Data for: Neurochemical Profiling in Urine: Multiplexed Detection of Dopamine and Serotonin Using ML-Integrated Laser-Induced Graphene Biosensors

Simultaneous detection of dopamine (DA) and serotonin (SER) is critical for monitoring neurological health, but remains challenging in urine due to matrix complexity, low concentrations, and overlapping oxidation potentials. We developed a laser-induced graphene (LIG)-based electrochemical sensor optimized for multiplexed DA and SER detection in undiluted human urine. Optimization of laser passes and electrode size improved sensor performance, with 2-pass LIG increasing electroactive surface area by ~77%, reducing LOD by ~1.8× in differential pulse voltammetry (DPV) and ~4.5× in square wave voltammetry (SWV).
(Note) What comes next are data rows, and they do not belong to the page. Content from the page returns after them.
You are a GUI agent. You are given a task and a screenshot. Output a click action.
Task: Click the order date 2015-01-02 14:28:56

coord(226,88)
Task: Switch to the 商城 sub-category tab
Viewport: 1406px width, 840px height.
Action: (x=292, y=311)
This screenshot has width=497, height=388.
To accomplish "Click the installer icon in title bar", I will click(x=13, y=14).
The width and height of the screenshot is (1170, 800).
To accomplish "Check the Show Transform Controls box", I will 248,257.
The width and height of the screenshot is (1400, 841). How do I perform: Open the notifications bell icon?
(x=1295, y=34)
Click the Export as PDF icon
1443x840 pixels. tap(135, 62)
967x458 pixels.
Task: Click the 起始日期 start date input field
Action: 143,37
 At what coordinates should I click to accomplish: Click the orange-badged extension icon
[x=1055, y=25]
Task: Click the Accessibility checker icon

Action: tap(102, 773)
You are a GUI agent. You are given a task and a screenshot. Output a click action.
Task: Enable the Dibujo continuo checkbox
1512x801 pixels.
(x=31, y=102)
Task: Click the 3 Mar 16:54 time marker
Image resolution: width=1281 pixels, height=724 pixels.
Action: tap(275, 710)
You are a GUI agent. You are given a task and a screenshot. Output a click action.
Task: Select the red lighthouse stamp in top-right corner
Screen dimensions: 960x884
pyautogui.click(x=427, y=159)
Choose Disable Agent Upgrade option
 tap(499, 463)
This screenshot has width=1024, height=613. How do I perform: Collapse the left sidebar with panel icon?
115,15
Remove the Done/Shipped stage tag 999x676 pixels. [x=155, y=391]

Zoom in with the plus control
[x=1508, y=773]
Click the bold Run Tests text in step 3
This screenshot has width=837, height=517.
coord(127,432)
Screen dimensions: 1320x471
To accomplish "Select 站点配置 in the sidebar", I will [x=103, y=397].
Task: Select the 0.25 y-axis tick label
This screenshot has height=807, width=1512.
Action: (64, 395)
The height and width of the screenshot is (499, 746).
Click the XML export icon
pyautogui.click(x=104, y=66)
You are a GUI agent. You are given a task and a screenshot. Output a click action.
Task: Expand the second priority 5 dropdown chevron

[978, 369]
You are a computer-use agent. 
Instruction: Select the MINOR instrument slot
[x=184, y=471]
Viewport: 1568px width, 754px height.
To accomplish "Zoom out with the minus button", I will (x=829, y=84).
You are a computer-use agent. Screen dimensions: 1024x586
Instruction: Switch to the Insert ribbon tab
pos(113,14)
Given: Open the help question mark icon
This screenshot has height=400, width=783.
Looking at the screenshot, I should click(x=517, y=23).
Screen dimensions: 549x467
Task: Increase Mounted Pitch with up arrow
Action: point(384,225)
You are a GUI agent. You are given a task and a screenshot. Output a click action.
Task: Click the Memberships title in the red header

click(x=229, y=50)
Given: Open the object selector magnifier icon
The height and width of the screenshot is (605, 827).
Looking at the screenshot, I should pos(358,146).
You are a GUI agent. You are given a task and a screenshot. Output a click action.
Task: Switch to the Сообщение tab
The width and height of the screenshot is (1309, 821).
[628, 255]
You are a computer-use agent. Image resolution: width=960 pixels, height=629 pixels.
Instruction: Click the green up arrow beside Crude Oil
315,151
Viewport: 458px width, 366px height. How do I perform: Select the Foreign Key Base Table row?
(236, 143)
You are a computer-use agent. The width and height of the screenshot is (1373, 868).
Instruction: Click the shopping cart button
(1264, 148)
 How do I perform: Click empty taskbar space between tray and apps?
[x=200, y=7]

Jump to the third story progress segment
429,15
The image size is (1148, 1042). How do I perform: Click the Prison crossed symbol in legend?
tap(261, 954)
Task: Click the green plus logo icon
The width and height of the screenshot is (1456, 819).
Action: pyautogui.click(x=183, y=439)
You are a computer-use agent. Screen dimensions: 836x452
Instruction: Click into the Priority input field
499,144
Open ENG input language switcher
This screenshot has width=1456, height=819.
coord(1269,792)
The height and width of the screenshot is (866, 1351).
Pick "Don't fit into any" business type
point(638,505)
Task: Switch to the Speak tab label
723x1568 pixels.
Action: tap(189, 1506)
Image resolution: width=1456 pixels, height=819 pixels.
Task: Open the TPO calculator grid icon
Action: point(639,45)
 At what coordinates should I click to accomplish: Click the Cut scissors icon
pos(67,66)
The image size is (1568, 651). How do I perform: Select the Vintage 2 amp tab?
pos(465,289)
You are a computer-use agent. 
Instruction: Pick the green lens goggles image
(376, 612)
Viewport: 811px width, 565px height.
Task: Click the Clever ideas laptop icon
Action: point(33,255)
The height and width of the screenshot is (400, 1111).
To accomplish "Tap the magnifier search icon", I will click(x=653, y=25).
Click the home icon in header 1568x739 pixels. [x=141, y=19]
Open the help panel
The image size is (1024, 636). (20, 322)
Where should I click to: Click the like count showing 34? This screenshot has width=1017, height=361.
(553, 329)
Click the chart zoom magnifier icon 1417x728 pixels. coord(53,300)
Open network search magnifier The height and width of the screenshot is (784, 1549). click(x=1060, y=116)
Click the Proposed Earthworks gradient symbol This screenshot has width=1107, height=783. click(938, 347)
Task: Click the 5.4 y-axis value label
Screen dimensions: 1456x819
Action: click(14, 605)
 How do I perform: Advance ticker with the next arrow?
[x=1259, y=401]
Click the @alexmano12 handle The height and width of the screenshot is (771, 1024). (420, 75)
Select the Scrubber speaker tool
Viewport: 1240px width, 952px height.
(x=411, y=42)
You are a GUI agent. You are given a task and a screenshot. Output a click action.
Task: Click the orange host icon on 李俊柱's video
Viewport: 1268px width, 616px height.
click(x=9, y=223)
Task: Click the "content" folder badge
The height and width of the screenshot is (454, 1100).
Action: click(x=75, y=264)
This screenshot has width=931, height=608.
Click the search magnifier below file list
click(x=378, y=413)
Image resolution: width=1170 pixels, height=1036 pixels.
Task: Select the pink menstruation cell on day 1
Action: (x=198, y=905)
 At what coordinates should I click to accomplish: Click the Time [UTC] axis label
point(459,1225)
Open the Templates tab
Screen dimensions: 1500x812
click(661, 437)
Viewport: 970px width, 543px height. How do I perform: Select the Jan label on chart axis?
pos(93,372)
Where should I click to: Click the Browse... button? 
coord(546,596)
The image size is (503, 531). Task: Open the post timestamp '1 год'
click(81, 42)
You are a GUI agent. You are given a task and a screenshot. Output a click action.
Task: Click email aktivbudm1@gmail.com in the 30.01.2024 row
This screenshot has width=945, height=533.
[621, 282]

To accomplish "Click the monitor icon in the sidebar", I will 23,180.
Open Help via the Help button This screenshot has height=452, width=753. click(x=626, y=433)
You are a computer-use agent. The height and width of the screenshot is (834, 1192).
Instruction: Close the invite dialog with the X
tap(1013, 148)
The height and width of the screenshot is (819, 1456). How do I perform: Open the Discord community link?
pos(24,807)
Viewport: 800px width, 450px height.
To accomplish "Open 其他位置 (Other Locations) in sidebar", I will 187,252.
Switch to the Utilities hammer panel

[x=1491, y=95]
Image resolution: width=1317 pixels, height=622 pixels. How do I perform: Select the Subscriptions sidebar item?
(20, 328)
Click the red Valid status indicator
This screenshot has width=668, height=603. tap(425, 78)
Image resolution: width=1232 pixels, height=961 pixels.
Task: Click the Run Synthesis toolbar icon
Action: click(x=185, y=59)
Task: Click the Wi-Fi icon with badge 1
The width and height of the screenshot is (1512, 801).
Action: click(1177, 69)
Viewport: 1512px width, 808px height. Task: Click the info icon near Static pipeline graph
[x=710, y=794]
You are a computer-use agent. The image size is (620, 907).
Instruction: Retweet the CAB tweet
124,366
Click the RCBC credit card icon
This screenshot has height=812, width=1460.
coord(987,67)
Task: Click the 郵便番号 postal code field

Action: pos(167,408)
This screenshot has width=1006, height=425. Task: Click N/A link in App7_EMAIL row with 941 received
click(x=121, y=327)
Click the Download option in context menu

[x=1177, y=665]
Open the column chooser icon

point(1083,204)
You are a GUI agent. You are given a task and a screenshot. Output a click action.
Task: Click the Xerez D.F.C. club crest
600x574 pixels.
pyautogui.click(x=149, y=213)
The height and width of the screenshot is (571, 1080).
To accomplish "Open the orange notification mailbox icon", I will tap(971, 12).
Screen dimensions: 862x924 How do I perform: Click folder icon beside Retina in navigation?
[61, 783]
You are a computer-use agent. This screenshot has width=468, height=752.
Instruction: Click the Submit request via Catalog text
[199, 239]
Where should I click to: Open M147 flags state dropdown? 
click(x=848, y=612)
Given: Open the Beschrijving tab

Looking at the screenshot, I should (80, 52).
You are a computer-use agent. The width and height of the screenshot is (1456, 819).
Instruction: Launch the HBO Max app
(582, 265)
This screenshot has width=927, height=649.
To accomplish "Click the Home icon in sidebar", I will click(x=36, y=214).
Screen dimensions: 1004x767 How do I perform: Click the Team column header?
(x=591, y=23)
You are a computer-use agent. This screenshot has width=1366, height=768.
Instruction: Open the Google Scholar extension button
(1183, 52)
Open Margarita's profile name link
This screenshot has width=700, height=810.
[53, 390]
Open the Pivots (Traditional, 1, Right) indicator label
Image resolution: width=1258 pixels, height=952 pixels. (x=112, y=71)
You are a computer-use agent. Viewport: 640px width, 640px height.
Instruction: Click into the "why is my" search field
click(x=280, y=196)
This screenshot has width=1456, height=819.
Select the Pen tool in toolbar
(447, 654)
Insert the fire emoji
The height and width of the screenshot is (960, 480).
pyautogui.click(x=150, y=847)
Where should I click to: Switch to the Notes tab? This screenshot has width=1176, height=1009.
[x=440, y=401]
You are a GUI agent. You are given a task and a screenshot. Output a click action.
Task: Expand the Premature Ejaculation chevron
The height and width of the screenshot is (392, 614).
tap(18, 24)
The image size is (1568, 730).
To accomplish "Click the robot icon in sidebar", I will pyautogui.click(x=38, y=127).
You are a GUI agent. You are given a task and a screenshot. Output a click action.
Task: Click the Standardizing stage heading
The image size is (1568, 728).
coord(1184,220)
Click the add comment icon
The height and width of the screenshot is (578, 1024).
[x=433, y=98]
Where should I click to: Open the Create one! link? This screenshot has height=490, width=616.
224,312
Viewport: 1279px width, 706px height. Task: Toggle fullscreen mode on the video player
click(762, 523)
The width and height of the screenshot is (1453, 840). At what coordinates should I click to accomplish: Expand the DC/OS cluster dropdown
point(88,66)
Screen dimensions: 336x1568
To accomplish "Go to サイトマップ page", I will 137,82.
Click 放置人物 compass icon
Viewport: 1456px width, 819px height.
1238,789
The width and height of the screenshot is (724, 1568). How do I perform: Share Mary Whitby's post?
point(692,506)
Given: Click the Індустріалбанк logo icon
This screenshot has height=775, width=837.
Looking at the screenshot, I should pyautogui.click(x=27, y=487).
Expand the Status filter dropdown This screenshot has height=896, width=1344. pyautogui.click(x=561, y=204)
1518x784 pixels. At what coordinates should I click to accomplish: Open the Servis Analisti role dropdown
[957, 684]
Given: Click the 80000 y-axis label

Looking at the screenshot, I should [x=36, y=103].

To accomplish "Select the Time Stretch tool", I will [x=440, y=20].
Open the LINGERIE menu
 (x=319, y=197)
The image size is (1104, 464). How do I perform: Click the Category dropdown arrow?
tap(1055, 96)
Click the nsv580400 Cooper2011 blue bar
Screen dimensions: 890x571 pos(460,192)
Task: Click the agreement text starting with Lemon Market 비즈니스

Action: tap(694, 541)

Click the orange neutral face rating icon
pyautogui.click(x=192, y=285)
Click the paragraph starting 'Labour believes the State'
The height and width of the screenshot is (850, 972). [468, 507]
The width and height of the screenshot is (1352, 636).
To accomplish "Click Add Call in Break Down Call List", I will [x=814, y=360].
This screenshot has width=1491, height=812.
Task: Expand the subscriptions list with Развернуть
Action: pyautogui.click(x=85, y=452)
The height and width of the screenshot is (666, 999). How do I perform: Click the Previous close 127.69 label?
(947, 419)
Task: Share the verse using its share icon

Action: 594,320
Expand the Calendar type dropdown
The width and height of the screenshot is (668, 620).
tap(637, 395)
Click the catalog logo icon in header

Nafion coating further suppressed interferents and improved LOD by almost 10-fold compared to uncoated electrodes. While sub-micromolar LODs were achieved for both analytes using single-mode voltammetry, to better meet clinical needs in a wider concentration range, we integrated multimodal voltammetry with machine learning (ML) by training models on features from DPV and SWV data. ML analysis reduced LODs to 5 nM for both DA and SER, representing >60-fold and >120-fold improvements over single-mode voltammetry. This low-cost, ML-powered sensor enables highly sensitive and stable neurochemical monitoring, offering strong potential for neuroscience research and clinical applications.